National Cybersecurity Strategy: How a reinforced IAM program can improve the security posture

What is the National Cybersecurity Strategy?

In March 2023, the US Government released the highly anticipated National Cybersecurity Strategy (NCS) report. This report requires that government organizations and private companies build robust cyber defense strategies amid the rising cyber threats. This NCS comprises of five key pillars to make the digital ecosystem more defensive, effective, and resilient. The five pillars are:

• Defend critical infrastructure
• Disrupt and dismantle threat actors
• Shape market forces to drive security and resilience
• Invest in a resilient future
• Forge international partnerships to pursue shared goals

The NCS expects government and private organizations to put concerted and voluntary efforts for a strong defense against emerging cyber threats. Besides, the NCS demands relevant and adequate usage of IT security tools in a coordinated manner that can protect national data and ensure economic prosperity.
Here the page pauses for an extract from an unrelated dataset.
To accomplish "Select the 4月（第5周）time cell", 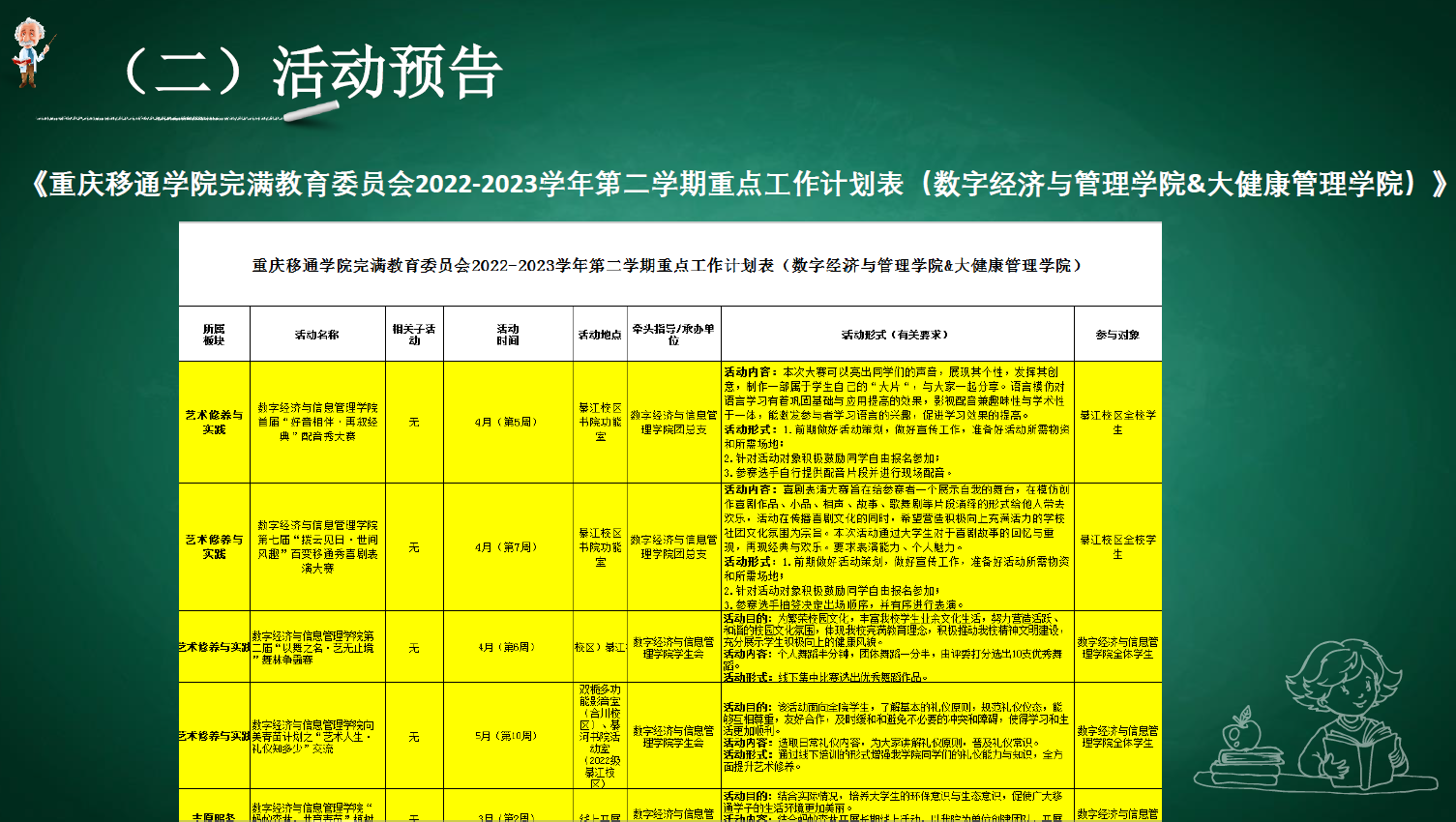I will point(508,423).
Some Examples where Vulnerable Critical Infrastructure was targeted

• In the middle of 2020, the ICS (Industrial Control Systems) command for water systems of a Middle East-based nation was compromised and the control systems for the pumping stations were attacked. It resulted in disruption of water supply and sewage services for indefinite periods.
• In the same year one of the largest telecom service providers faced a data breach incident that compromised the record of more than 600 corporate clients. The victim hosted the data in hybrid environment. A security vulnerability in the operations server allowed the breach to happen in the company’s information management server.
• Again, in the same year, a government organization from the Asia Pacific region suffered an IT incident due to unauthorized third-party access. Security breach of an online application system resulted in data compromise of 26000 customers.
• In the beginning of 2018, a Parliament in Western Europe was hit by a brute force attack disrupting the email service. An external source tried to gain access to mailboxes of assembly members forcing affected users to change passwords.
• In 2019, personal information of 92 million citizens was breached from the government database in South America and was put up for sale on the dark web.

We could assess how disastrous cyber-attacks can be on critical infrastructure, if the potential damage inflicted by these threat actors are ignored. 
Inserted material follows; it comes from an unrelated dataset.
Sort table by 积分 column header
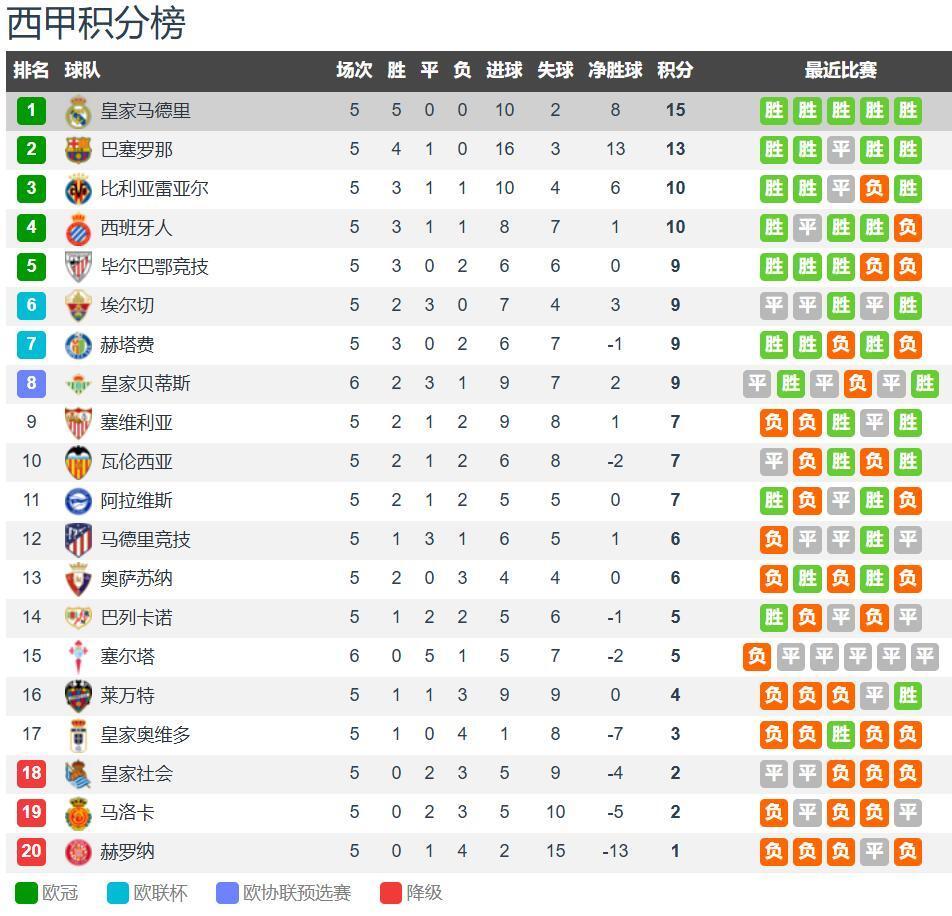952x916 pixels. coord(675,70)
Who are the threat actors?

• Malicious Insiders – who possess access rights to confidential business information
• Third-Party – the external users who access the organization’s systems and applications for maintenance, storage and other regular activities 
• Nation States – the rogue nations who always try to destabilize democratically elected governments by stealing information or spying on their infrastructure of national interest
• Organized Cybercriminals – who harm organizations by stealing/encrypting/or compromising government and private organizations’ confidential data for financial gains

How does Identity and Access Management (IAM) help in building a resilient IT security posture?
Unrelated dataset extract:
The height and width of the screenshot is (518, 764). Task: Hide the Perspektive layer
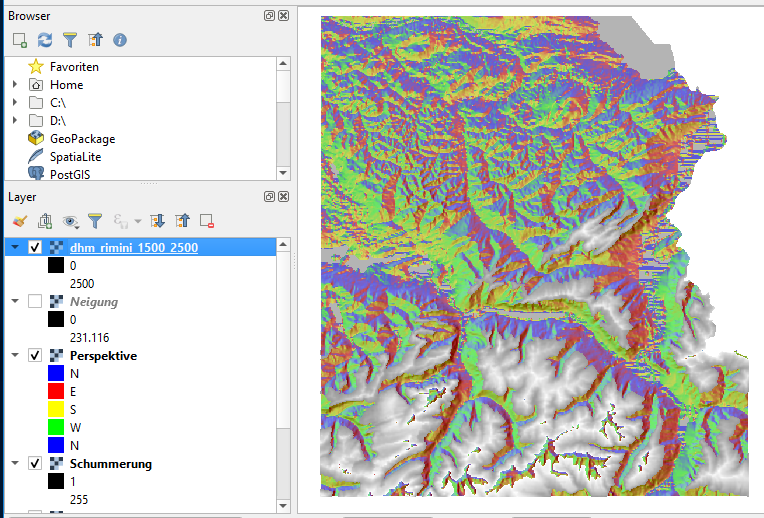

In the NCS report, the US government has specifically emphasized reinforcing identity-first security. The report states that, “Enhanced digital identity solutions and infrastructure can enable a more innovative, equitable, safe and efficient digital economy.”

Quite rightly said. Amid the acceleration of digital interaction, more and more organizations host their data in distributed data center environments, multi-cloud environments, managed service environments and hybrid environments. Thousands of human and digital (non-human) identities are being created that constantly interact with mission-critical applications, business and IT (Information Technology) infrastructure assets. These identities, if not provisioned, de-provisioned (on time), monitored, controlled and governed based on the user roles, there are very high chances of breaches and identity abuse from compromised individuals (insiders), including third parties.

In such a scenario, it is highly imperative to ensure that the right user is accessing the right resources at the right time for the right purpose. It not just secures the enterprise resources from unauthorized access but also strengthens the compliance framework.  Identity and access management (IAM) provide the foundation for a robust cybersecurity policy. A robust IAM practice helps organization to manage the lifecycle of digital identities seamlessly, their governance and security at an enterprise level.

Furthermore, a robust and holistic IAM practice streamlines employee experience in the workplace and supports digital initiatives by improving business agility, efficiency and competitiveness. As a result, employee productivity is enhanced.

Conclusion

The National Cybersecurity Strategy is a message to the whole world about the importance of robust IAM practices in a continuously evolving IT environment. Identity Access Management plays a significant role in managing ever-increasing number of digital identities, addressing emerging threats, improving IT security posture, enhancing digital initiatives, and building a strong compliance framework.